→ **WHAT YOU WILL DO**:
In the lines starting at "Viewport: 1190px width, 2576px" and ending at "Open the 'Werkzeuge'", swap "Where should I click to" for "Where do I click to" and reproduce only those lines, with everything else left unchanged.

Raw records
— Start —

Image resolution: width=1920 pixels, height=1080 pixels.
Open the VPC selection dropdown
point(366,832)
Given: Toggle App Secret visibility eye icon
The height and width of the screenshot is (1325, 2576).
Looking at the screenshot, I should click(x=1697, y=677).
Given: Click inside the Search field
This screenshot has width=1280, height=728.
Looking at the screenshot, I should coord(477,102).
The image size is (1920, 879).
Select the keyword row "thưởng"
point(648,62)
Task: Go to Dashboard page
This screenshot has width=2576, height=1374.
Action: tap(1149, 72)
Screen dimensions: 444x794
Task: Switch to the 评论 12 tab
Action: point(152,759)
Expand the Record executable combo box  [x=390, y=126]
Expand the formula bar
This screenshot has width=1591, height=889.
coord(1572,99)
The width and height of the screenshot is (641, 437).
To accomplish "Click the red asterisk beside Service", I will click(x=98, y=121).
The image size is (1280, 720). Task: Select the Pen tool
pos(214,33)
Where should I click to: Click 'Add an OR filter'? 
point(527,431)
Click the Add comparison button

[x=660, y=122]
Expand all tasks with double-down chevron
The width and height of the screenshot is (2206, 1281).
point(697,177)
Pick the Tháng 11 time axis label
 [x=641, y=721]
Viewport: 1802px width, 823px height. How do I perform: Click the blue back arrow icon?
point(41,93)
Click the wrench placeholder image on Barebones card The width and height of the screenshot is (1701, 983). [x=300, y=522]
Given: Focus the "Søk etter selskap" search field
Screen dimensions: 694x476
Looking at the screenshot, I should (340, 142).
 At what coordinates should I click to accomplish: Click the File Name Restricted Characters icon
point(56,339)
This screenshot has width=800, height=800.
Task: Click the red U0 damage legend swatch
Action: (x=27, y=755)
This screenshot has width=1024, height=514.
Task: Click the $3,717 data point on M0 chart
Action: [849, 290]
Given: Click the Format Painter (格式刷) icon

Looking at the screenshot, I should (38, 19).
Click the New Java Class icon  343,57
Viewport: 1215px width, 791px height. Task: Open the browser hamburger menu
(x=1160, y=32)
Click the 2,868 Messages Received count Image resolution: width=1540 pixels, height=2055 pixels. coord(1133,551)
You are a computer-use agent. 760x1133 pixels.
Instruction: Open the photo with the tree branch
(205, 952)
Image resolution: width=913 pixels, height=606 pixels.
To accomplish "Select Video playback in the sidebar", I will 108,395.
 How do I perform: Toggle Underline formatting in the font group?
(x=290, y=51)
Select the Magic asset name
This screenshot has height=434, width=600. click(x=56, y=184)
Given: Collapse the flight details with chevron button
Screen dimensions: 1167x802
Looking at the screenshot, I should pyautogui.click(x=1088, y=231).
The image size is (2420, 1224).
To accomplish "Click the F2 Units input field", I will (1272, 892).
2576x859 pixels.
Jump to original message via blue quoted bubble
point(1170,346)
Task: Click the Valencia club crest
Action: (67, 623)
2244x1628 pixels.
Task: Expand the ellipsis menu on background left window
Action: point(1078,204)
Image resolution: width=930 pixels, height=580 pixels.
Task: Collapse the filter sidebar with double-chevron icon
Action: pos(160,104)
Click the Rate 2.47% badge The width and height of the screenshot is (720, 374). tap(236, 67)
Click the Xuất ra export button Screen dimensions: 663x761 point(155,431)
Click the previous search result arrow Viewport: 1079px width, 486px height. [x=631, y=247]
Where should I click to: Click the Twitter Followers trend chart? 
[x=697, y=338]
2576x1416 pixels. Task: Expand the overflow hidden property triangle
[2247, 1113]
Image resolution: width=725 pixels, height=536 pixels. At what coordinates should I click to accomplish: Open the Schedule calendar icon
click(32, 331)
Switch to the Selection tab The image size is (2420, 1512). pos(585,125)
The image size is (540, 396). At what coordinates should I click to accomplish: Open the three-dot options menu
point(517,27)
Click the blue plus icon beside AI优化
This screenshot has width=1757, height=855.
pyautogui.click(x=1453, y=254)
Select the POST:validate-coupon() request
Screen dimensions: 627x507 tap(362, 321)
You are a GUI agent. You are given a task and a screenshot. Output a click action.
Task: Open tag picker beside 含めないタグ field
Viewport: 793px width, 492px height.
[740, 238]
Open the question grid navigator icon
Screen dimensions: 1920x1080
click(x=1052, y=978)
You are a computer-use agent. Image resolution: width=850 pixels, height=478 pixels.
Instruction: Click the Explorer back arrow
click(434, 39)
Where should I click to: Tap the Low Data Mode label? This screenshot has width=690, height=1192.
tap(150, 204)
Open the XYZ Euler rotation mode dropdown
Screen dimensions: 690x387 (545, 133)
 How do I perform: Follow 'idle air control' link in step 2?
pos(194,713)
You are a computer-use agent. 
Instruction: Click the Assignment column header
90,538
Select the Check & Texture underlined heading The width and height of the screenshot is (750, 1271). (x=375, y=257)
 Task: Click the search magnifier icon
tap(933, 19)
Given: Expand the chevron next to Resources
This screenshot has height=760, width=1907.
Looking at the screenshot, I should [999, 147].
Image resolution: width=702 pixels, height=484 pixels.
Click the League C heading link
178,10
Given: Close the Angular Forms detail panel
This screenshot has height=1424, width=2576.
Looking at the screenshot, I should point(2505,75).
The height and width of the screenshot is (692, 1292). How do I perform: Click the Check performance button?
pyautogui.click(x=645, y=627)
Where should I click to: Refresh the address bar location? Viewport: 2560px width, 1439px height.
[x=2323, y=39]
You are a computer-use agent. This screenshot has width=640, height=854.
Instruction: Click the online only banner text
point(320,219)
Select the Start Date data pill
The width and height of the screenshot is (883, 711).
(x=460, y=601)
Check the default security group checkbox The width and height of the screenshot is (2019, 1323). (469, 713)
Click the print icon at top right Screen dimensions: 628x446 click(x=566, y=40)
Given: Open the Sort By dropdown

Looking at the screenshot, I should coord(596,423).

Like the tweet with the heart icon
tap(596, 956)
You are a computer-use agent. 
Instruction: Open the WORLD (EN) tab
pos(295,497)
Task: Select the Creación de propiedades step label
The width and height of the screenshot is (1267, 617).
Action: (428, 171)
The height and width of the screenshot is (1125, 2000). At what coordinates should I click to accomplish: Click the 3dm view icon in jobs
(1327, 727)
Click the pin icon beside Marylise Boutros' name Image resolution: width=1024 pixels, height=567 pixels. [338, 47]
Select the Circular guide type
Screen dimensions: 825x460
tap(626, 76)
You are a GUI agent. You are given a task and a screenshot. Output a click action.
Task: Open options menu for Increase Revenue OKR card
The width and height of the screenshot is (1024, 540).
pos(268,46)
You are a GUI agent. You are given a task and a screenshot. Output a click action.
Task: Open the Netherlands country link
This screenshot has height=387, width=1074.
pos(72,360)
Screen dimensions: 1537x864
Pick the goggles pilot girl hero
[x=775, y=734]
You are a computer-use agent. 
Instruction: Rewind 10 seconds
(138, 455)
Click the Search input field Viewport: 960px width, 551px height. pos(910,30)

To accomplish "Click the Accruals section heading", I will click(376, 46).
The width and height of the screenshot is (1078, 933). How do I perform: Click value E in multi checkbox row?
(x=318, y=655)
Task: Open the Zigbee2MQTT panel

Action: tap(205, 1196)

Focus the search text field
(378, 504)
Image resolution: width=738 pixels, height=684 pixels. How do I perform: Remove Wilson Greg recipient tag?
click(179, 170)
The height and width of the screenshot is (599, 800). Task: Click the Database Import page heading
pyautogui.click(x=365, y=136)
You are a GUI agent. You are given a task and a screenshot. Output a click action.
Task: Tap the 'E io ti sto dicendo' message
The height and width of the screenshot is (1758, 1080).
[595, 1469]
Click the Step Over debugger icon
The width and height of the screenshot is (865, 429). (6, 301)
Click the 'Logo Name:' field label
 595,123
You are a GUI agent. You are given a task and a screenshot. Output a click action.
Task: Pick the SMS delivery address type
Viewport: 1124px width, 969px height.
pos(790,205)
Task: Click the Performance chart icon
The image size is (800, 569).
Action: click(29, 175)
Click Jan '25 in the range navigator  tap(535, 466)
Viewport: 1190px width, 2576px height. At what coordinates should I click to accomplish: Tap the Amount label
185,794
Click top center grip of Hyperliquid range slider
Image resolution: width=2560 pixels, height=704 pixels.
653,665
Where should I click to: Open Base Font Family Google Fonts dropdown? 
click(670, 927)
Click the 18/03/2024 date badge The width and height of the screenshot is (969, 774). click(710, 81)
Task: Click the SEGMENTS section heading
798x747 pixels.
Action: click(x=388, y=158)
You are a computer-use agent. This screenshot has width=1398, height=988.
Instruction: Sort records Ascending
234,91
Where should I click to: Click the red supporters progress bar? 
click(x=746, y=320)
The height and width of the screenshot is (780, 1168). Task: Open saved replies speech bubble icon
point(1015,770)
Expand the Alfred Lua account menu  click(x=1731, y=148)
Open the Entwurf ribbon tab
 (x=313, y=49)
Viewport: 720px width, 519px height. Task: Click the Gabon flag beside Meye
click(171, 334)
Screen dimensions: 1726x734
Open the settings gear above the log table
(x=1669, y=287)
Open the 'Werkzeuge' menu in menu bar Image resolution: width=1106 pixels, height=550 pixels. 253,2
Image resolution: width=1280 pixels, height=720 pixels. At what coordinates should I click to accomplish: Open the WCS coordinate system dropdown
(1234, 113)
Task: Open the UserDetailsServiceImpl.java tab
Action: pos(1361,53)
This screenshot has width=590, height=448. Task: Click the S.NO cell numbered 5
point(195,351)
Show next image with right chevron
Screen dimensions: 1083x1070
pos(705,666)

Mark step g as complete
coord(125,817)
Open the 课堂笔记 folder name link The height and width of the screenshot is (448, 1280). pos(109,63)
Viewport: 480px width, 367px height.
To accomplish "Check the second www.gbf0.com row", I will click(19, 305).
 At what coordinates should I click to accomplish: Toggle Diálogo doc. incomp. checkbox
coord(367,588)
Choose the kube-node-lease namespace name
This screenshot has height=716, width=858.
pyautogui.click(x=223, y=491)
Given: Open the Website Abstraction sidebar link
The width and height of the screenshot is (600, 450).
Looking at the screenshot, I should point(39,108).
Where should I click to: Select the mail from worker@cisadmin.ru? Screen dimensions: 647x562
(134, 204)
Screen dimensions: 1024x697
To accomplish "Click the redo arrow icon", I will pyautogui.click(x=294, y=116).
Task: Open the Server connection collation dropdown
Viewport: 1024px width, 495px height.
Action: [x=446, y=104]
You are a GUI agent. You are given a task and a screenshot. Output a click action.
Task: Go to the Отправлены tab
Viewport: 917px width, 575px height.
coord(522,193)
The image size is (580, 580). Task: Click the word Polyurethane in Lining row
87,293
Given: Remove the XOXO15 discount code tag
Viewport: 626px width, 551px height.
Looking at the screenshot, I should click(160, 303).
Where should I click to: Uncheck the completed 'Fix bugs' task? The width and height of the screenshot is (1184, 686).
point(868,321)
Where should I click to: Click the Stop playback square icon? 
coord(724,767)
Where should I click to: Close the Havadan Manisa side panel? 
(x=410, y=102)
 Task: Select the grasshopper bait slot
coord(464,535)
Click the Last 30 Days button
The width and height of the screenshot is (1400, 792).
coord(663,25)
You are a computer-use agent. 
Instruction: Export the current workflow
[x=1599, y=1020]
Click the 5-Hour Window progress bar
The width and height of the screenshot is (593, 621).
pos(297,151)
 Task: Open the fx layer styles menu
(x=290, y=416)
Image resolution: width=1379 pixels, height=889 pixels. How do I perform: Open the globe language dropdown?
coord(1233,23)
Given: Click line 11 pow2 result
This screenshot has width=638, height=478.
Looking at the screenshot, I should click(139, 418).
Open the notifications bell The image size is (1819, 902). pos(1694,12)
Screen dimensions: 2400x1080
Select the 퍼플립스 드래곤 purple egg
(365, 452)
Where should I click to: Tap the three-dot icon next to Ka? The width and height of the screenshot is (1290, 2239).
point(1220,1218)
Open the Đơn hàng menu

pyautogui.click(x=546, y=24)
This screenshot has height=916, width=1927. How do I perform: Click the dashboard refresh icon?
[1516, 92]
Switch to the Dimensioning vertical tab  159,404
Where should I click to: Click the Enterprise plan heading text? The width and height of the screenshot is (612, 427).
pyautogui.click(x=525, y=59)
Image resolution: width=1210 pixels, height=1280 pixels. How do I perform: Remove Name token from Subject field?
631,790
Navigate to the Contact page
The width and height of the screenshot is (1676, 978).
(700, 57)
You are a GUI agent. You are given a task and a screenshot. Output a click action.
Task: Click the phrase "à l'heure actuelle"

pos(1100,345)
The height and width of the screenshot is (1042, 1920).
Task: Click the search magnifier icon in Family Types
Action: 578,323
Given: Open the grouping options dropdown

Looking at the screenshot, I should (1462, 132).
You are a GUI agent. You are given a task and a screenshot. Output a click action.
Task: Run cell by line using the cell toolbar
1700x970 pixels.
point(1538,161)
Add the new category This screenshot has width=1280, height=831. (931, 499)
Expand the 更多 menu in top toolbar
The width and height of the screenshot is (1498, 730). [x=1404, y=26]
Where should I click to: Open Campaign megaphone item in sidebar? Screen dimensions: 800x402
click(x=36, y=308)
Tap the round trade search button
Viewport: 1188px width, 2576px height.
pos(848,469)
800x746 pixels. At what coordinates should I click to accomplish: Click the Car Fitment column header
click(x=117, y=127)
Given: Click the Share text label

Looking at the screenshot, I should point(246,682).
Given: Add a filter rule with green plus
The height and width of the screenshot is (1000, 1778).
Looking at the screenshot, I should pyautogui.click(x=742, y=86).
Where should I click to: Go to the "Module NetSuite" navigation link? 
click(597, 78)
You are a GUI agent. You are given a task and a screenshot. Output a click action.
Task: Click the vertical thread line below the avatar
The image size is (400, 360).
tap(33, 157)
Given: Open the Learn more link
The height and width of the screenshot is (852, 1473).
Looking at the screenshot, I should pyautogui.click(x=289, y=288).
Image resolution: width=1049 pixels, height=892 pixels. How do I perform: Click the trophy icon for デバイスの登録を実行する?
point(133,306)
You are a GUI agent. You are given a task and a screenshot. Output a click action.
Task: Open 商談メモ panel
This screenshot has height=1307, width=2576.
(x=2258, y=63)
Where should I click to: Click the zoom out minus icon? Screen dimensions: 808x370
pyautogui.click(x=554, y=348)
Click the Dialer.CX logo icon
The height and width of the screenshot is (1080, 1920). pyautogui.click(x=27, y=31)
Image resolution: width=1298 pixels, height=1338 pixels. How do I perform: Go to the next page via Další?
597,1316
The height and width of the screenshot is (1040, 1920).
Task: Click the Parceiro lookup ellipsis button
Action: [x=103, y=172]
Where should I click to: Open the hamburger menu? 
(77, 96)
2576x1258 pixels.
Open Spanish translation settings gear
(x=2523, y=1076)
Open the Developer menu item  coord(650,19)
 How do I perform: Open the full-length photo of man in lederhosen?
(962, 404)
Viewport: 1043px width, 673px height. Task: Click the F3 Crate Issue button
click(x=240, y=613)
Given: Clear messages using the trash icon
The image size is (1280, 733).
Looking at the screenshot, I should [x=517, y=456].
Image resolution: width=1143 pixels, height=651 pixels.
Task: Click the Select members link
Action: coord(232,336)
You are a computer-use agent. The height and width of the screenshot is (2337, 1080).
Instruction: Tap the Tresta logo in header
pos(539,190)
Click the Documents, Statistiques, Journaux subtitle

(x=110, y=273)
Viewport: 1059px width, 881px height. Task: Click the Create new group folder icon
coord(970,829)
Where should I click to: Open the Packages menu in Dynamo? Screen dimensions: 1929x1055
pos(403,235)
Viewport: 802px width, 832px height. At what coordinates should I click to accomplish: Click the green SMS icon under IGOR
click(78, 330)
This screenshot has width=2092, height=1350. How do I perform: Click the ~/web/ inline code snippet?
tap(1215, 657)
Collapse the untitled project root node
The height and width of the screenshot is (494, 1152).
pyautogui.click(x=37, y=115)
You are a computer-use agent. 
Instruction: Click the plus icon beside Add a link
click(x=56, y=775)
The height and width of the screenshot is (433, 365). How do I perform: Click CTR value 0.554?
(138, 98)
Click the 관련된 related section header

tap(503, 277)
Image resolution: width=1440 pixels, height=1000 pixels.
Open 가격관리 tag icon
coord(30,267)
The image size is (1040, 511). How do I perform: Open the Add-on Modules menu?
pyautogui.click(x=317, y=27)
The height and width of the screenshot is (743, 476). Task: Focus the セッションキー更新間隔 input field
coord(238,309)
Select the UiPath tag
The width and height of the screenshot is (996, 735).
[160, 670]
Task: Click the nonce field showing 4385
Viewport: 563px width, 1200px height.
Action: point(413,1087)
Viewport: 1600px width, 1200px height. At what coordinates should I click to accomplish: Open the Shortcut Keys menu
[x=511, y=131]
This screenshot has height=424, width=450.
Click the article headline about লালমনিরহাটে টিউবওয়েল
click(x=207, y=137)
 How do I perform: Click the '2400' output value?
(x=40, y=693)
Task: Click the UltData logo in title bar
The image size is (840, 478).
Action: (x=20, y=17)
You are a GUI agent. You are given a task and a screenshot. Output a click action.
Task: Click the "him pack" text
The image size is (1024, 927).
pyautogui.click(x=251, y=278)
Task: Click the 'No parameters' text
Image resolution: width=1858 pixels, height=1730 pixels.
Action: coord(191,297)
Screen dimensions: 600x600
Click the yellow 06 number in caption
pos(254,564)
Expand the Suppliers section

— End —

→ **ANSWER TO THE PROBLEM**:
Viewport: 1190px width, 2576px height. At what coordinates should I click to accomplish: Tap the Amount label
185,794
Click top center grip of Hyperliquid range slider
Image resolution: width=2560 pixels, height=704 pixels.
653,665
Where do I click to: Open Base Font Family Google Fonts dropdown? 
click(670, 927)
Click the 18/03/2024 date badge The width and height of the screenshot is (969, 774). click(710, 81)
Task: Click the SEGMENTS section heading
798x747 pixels.
Action: click(x=388, y=158)
You are a computer-use agent. This screenshot has width=1398, height=988.
Instruction: Sort records Ascending
234,91
Where do I click to: Click the red supporters progress bar? 
click(x=746, y=320)
The height and width of the screenshot is (780, 1168). Task: Open saved replies speech bubble icon
point(1015,770)
Expand the Alfred Lua account menu  click(x=1731, y=148)
Open the Entwurf ribbon tab
 (x=313, y=49)
Viewport: 720px width, 519px height. Task: Click the Gabon flag beside Meye
click(171, 334)
Screen dimensions: 1726x734
Open the settings gear above the log table
(x=1669, y=287)
Open the 'Werkzeuge' menu in menu bar Image resolution: width=1106 pixels, height=550 pixels. 253,2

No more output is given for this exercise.